イランは、イスラム国家だから酒が飲めないんです。
でも、ぼくらの芝居をみて、お前ら面白かったから来いよって。
ついて行くと、酒を出してくれたりする(笑)。
ロシアの貧乏な劇場では、芝居が終わったあと、チーズとウォッカとお塩で乾杯した。
あれはちょっと感動したな。
ホントにチーズしかないんだけど、それが美味しい。
ウォッカ飲みながら、こういうことをやりたいとか、お互いに腹を割って話す。
貧乏だけど、志は高いんです。ぼくらを呼んでくれるような人たちですからね。
世界に行けば面白い演劇がたくさんあるし、地方に行くともっと面白い演劇がある。
いろんな街でいろんな人と出会って、食べながらしゃべって、しゃべりながら飲んで。
その原点が、おふくろのがめ煮だったりするんだろうな。
うちのおふくろ、死ぬまでギャンブルばばあでね。
競輪、競馬、ボート、すべて。
脳梗塞で倒れても、車椅子になっても、ほぼ365日行ってた。
いなくなった翌朝、大宮とか大船から電話があるんです。名札つけてたからね。
不死身の徘徊老人(笑)。
でもどんなに惚けても、正月はがめ煮を作ってた。
おふくろのけじめだったんでしょうね。
だからオレ、55の時におふくろが亡くなるまで50年以上、
毎年正月にはがめ煮を食べてた。
そのおふくろが死んで、がめ煮もなくなった。
その喪失感はすごいですよ。
面白い親だなあって思います。親父もおふくろも。
財産は残さなかったけど、生き方を見せてくれた。
おふくろが老いていくのを見て、中高年劇団をやってみようと思ったの。
それが「楽塾」。平均年齢62歳。これが面白い!
人間、捨てたもんじゃないなって思う。
ホントはね、おふくろを芝居に出したかった。
芝居って記憶に残るだけなんですよね。
だから、人と出会うしかない。
オレらの思いみたいなものを誰かと共有して、
「それ面白いじゃん」って言ってくれる人とつながっていくしかないんです。
オレなんて子供のまま大きくなったようなもんだけど、
人間ってそんなに変わんないでしょ?
建前と本音とか使い分けるようになると、みんなつまんなくなっちゃうから、
芝居ぐらいはそんな場所でないようにしないとね。
(インタビュー:2014年6月10日)
りゅうざんじ しょう★プロフィール■ 1947年11月熊本県荒尾市生まれ。
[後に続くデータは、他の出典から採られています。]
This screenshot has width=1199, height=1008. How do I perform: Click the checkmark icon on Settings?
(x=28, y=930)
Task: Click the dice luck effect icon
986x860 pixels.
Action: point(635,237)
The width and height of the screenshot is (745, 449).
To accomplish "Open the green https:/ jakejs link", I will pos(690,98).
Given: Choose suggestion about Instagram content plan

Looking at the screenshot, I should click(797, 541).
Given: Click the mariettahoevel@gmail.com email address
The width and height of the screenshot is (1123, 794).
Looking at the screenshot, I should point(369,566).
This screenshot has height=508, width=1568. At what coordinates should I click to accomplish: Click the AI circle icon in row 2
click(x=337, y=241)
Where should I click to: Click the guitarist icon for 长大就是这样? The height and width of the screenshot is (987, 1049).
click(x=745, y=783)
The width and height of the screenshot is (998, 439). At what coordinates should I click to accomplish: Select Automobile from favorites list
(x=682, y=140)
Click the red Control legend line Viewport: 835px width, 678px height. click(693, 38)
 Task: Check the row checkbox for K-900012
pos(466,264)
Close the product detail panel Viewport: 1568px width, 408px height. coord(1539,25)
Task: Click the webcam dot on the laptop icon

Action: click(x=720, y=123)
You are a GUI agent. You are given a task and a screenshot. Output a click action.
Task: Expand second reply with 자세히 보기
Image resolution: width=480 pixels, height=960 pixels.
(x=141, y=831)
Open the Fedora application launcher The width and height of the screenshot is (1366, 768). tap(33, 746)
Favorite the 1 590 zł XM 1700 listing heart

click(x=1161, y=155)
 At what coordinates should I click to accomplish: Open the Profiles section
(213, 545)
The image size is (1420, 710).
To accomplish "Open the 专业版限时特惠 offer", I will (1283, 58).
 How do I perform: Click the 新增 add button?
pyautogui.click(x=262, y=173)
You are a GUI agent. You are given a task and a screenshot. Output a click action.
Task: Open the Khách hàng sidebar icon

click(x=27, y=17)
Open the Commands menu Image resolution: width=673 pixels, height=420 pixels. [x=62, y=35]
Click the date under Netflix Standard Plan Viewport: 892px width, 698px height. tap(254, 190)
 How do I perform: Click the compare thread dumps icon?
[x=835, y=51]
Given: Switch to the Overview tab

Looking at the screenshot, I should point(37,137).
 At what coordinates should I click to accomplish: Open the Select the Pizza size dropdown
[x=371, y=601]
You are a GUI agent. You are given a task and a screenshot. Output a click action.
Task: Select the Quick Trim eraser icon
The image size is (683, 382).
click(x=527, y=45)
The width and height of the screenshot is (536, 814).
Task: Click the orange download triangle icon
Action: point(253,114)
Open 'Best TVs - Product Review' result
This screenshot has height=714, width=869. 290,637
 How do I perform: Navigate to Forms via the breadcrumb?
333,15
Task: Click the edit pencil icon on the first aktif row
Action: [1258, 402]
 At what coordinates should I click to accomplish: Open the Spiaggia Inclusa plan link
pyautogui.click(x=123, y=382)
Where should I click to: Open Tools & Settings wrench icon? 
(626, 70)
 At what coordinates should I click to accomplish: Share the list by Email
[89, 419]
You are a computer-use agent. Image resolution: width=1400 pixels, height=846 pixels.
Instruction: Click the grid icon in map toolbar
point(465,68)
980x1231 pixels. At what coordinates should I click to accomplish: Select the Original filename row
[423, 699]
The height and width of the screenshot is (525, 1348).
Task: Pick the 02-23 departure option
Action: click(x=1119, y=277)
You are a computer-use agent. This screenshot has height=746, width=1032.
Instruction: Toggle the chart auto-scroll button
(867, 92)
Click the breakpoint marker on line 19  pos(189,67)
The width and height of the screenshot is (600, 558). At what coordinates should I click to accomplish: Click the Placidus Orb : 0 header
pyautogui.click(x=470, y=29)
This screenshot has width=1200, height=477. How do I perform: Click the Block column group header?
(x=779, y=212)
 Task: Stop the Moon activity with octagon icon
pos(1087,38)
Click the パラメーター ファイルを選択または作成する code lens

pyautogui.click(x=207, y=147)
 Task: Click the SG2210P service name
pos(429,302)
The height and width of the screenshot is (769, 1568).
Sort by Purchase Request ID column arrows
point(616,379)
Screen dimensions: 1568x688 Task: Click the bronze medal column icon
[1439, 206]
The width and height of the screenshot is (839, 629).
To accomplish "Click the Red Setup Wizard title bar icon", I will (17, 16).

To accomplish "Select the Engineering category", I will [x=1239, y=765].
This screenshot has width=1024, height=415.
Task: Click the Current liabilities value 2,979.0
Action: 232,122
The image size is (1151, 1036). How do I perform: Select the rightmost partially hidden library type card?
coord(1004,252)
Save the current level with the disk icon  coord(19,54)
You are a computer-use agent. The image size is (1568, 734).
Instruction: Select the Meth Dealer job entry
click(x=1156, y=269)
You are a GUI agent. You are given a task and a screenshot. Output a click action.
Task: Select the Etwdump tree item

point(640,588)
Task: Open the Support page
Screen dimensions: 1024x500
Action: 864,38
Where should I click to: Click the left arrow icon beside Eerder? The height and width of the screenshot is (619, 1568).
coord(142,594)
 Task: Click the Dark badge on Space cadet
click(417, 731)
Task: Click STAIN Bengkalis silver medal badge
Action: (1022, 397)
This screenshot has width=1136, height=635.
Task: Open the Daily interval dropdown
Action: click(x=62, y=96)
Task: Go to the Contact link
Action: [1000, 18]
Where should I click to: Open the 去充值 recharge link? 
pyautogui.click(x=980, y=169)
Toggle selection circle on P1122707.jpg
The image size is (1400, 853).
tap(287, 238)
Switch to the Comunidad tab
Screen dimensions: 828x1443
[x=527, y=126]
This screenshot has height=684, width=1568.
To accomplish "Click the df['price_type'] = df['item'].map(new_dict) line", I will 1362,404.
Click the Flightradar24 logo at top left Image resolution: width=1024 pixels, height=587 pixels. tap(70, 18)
「流山児★事務所」代表。芸術監督。 演出家•俳優。日本演出者協会副理事長。㈳日本劇団協議会事。青山学院大学経済学部中退。状況劇場、早稲田小劇場を経て、1970年「演劇団」を旗揚げ。1990年解散。第二次小劇場世代のリーダーとして三十余年を疾走し続け、演出作品は日本演劇界で前人未到の250本に及ぶ。1984年小劇場界の横断的活動を目指すプロデュース事務所「流山児★事務所」を設立。「青ひげ公の城」「人形の家」「盟三五大切」「ハイ・ライフ」「ユーリンタウン」など数多くの話題作を国内外で演出•プロデュース。近年は中高年劇団「楽塾」、高齢者劇団「パラダイス一座」など「セカンドライフの演劇運動」を日本全国で展開。韓国、カナダ、中国、エジプト、イラン、ロシア、ベラルーシなど世界各地で様々な作品を上演。役者としても映画、テレビ、舞台で異彩を放っている。